§ Exercise instructions
Could you restate the data word for word?

---

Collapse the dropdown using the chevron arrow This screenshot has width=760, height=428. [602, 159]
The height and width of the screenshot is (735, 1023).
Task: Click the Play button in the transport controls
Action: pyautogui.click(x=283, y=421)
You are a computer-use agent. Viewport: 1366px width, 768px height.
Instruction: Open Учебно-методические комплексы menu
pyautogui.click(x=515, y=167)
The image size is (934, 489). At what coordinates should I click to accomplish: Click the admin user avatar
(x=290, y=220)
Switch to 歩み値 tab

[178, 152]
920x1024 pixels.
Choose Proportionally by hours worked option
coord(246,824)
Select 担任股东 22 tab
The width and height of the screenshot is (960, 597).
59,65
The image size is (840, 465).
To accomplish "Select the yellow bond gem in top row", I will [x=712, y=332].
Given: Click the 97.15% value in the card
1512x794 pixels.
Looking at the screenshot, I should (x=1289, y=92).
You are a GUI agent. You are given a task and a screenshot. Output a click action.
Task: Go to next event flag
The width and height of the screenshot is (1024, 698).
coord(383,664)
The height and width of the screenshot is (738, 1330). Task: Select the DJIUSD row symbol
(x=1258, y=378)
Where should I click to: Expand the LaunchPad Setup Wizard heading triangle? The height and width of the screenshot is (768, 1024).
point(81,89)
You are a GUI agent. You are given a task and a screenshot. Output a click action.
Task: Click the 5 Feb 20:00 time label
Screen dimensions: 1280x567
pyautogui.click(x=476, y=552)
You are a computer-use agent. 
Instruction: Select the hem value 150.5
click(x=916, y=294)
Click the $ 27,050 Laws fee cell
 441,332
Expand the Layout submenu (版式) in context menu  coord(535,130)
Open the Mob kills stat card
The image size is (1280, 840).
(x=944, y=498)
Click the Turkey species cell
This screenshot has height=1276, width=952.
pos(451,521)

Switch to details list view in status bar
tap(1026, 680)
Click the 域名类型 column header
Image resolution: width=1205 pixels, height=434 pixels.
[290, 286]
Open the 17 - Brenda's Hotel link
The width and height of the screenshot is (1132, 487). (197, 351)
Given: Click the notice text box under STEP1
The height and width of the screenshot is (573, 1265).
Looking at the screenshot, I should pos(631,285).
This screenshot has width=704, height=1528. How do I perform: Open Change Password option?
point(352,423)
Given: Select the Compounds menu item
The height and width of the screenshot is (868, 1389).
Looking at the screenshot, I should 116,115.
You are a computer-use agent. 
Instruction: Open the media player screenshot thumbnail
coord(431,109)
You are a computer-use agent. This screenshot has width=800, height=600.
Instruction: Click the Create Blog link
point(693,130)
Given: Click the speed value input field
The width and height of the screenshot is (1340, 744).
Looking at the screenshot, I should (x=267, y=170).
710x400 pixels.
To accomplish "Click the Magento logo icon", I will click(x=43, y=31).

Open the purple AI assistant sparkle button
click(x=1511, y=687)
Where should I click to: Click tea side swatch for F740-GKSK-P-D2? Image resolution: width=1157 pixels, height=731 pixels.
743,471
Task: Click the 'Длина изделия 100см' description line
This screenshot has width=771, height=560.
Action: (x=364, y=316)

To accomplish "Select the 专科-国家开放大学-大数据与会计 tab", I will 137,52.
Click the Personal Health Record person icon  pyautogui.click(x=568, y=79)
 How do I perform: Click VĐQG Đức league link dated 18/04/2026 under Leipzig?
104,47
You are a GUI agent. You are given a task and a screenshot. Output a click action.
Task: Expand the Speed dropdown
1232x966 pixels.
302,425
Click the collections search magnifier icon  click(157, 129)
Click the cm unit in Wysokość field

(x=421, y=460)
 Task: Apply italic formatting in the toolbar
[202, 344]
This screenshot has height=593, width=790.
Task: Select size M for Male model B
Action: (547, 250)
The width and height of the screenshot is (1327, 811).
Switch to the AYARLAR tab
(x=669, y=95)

---

§ The answer
Collapse the dropdown using the chevron arrow This screenshot has width=760, height=428. [602, 159]
The height and width of the screenshot is (735, 1023).
Task: Click the Play button in the transport controls
Action: pyautogui.click(x=283, y=421)
You are a computer-use agent. Viewport: 1366px width, 768px height.
Instruction: Open Учебно-методические комплексы menu
pyautogui.click(x=515, y=167)
The image size is (934, 489). At what coordinates should I click to accomplish: Click the admin user avatar
(x=290, y=220)
Switch to 歩み値 tab

[178, 152]
920x1024 pixels.
Choose Proportionally by hours worked option
coord(246,824)
Select 担任股东 22 tab
The width and height of the screenshot is (960, 597).
59,65
The image size is (840, 465).
To accomplish "Select the yellow bond gem in top row", I will [x=712, y=332].
Given: Click the 97.15% value in the card
1512x794 pixels.
Looking at the screenshot, I should (x=1289, y=92).
You are a GUI agent. You are given a task and a screenshot. Output a click action.
Task: Go to next event flag
The width and height of the screenshot is (1024, 698).
coord(383,664)
The height and width of the screenshot is (738, 1330). Task: Select the DJIUSD row symbol
(x=1258, y=378)
Where should I click to: Expand the LaunchPad Setup Wizard heading triangle? The height and width of the screenshot is (768, 1024).
point(81,89)
You are a GUI agent. You are given a task and a screenshot. Output a click action.
Task: Click the 5 Feb 20:00 time label
Screen dimensions: 1280x567
pyautogui.click(x=476, y=552)
You are a computer-use agent. 
Instruction: Select the hem value 150.5
click(x=916, y=294)
Click the $ 27,050 Laws fee cell
 441,332
Expand the Layout submenu (版式) in context menu  coord(535,130)
Open the Mob kills stat card
The image size is (1280, 840).
(x=944, y=498)
Click the Turkey species cell
This screenshot has height=1276, width=952.
pos(451,521)

Switch to details list view in status bar
tap(1026, 680)
Click the 域名类型 column header
Image resolution: width=1205 pixels, height=434 pixels.
[290, 286]
Open the 17 - Brenda's Hotel link
The width and height of the screenshot is (1132, 487). (197, 351)
Given: Click the notice text box under STEP1
The height and width of the screenshot is (573, 1265).
Looking at the screenshot, I should pos(631,285).
This screenshot has width=704, height=1528. How do I perform: Open Change Password option?
point(352,423)
Given: Select the Compounds menu item
The height and width of the screenshot is (868, 1389).
Looking at the screenshot, I should 116,115.
You are a computer-use agent. 
Instruction: Open the media player screenshot thumbnail
coord(431,109)
You are a computer-use agent. This screenshot has width=800, height=600.
Instruction: Click the Create Blog link
point(693,130)
Given: Click the speed value input field
The width and height of the screenshot is (1340, 744).
Looking at the screenshot, I should (x=267, y=170).
710x400 pixels.
To accomplish "Click the Magento logo icon", I will click(x=43, y=31).

Open the purple AI assistant sparkle button
click(x=1511, y=687)
Where should I click to: Click tea side swatch for F740-GKSK-P-D2? Image resolution: width=1157 pixels, height=731 pixels.
743,471
Task: Click the 'Длина изделия 100см' description line
This screenshot has width=771, height=560.
Action: (x=364, y=316)

To accomplish "Select the 专科-国家开放大学-大数据与会计 tab", I will 137,52.
Click the Personal Health Record person icon  pyautogui.click(x=568, y=79)
 How do I perform: Click VĐQG Đức league link dated 18/04/2026 under Leipzig?
104,47
You are a GUI agent. You are given a task and a screenshot. Output a click action.
Task: Expand the Speed dropdown
1232x966 pixels.
302,425
Click the collections search magnifier icon  click(157, 129)
Click the cm unit in Wysokość field

(x=421, y=460)
 Task: Apply italic formatting in the toolbar
[202, 344]
This screenshot has height=593, width=790.
Task: Select size M for Male model B
Action: (547, 250)
The width and height of the screenshot is (1327, 811).
Switch to the AYARLAR tab
(x=669, y=95)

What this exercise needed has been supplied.